EXCERPTED PASSAGE:

The following facts and representations have been submitted on your behalf: On July 1, 1971, the
State A Department of Health and Welfare adopted a supplemental retirement plan known as the
State A Department of Health and Welfare Supplemental Retirement Plan. On April 1, 1972, the
State A Department of Lands, adopted a similar plan known as the State A Department of Lands'
Supplemental Retirement Plan. These plans were both supplemental to Plan D, a defined benefit
plan maintained by State A. These plans were adopted before section 401(k) existed. However,
they were both pre-ERISA money purchase plans which provided a pretax contribution feature
from their inception. Thus, they became 401 (k) plans when section 401 (k) became effective.
Plan D is administered by Retirement Board B. The employees of most governmental entities in
State A with few exceptions are eligible to participate in Plan D. The covered employees can be
categorized as follows: (1) employees of State A, (2) employees of local school districts within
State A, (3) employees of political subdivisions of State A, such as cities, counties, and taxing
districts, and (4) employees of other State A statutorily created entities that perform
governmental functions.
On October 1, 1994, State A adopted Plan P, a 401(k) plan which is the subject of this ruling. At
that time, most of the assets of the State A Department of Health and Welfare Supplemental
Retirement Plan and the State A Department of Lands' Supplemental Retirement Plan were
transferred to Plan P. On March 25, 1995, the Internal Revenue Service issued a favorable
determination letter stating that Plan P was a qualified plan, and met the requirements of section
401(k) of the Code. Plan P was subsequently amended and restated on February 1, 1998,
effective as of January 1, 1998. On December 8, 1998, the Internal Revenue Service issued a
favorable determination letter on this amendment and restatement.
Initially, Plan P was available only to employees of the Department of Health and Welfare and
the Department of Lands. On March 14, 1995, State A Code section 59-1308 was approved. This
legislation gave Retirement Board B, which also administers Plan P, approval to extend Plan P
to the same group of employees as is covered by Plan D. Plan P is supplemental to Plan D and is
available only to the employees of employers participating in Plan D.
Although State A Code section 59-1308 gives Retirement Board B the authority to extend Plan P to all
employees covered by Plan D, to date, it has extended Plan P only to employees of State A. It
now proposes to extend Plan P to other employees covered by Plan D, that is, employees of State
A local school districts, political subdivisions, and other statutorily created entities that perform
governmental functions. Since the establishment of Plan D, State A has consistently treated all
participating employers as a single employer, for purposes of for example, the section 415 limits
and the determination of whether an employee has terminated employment for purposes of
receiving a distribution. If Plan P is extended as proposed in this ruling, all of the local school
districts, political subdivisions and statutorily created entities as well as the state itself will
similarly be treated as a single employer.
Based on the foregoing, your authorized representative has requested a ruling on your behalf that
the proposed extension of Plan P to cover the employees of State A local school districts,
political subdivisions and other statutorily created entities that perform governmental functions
will not violate section 401(k)(4)(B) of the Code.

PROMPT 1:
Answer these questions from the Plan P ruling request:
(a) On what date did the State A Department of Lands adopt its supplemental retirement plan?
(b) Which body administers Plan D?
(c) On what date was State A Code section 59-1308 approved?
PROMPT 2: Extend the Plan P ruling request by writing the passage that comes after its final sentence.

DATA PROVIDED:
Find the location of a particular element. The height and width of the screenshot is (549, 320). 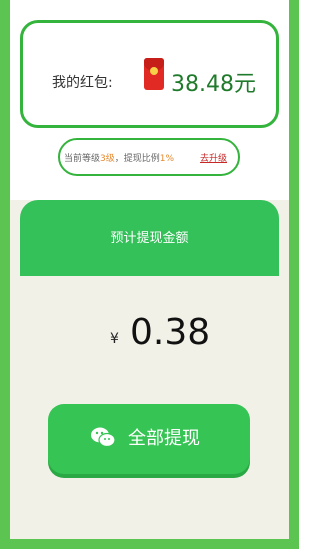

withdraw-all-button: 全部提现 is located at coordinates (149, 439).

--

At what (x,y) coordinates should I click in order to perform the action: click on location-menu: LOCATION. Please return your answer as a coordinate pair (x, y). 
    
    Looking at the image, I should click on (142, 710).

ANSWER BOX 1:
(a) April 1, 1972
(b) Retirement Board B
(c) March 14, 1995

ANSWER BOX 2:
Section 401(k) sets forth the requirements for a qualified cash or deferred arrangement. Section
401(k)(2) provides, in part, that a qualified cash or deferred arrangement is any arrangement
which is part of a profit sharing plan which meets the requirements of section 401 (a) under
which a covered employee may elect to have the employer make payments as contributions to a
trust under the plan on behalf of the employee, or to the employee directly in cash.
Section 401(k)(4)(B)(ii) of the Code provides that a cash or deferred arrangement shall not be
treated as a qualified cash or deferred arrangement if it is part of a plan maintained bya state or
local government or a political subdivision thereof, or any agency or instrumentality thereof (a
"governmental unit"). Prior to being amended by the Tax Reform Act of 1986 ("TRA"), section
401(k) permitted such governmental units to maintain a qualified cash or deferred arrangement.
Section 1116(f)(2)(B)(i) of TRA provides that section 401(k)(4)(B) does not apply to cash or
deferred arrangements adopted by a governmental unit before May 6, 1986.
Section 1.401(k)-1(e)(4)(ii) of the Income Tax Regulations provides that a cash or deferred
arrangement maintained by a governmental unit is treated as adopted after May 6, 1986, with
respect to all employees of any employer that adopts the arrangement after that date. However, if
an employer adopted an arrangement prior to that date, all employees of the employer may
participate in the arrangement. In addition, if the governmental unit adopted a cash or deferred
arrangement prior to that date, then any cash or deferred arrangement adopted by the unit at any
time is treated as adopted before that date. Section 1.401(k)-1 (g)(6) of the regulations provides
as a definition of the word "employer" for 401(k) plans, that the term means the employer within
the meaning of section 1.410(b)-9 of the regulations.
Section 1.410(b)-9 of the regulations states that the term "employer" means the employer
maintaining the plan and those employers required to be aggregated with the employer under
sections 414(b), (c), (m), or (o) of the Code. Since the establishment of Plan D, State A has
consistently treated all participating employers as a single employer, for purposes of for example,
the section 415 limits and the determination of whether an employee terminated employment.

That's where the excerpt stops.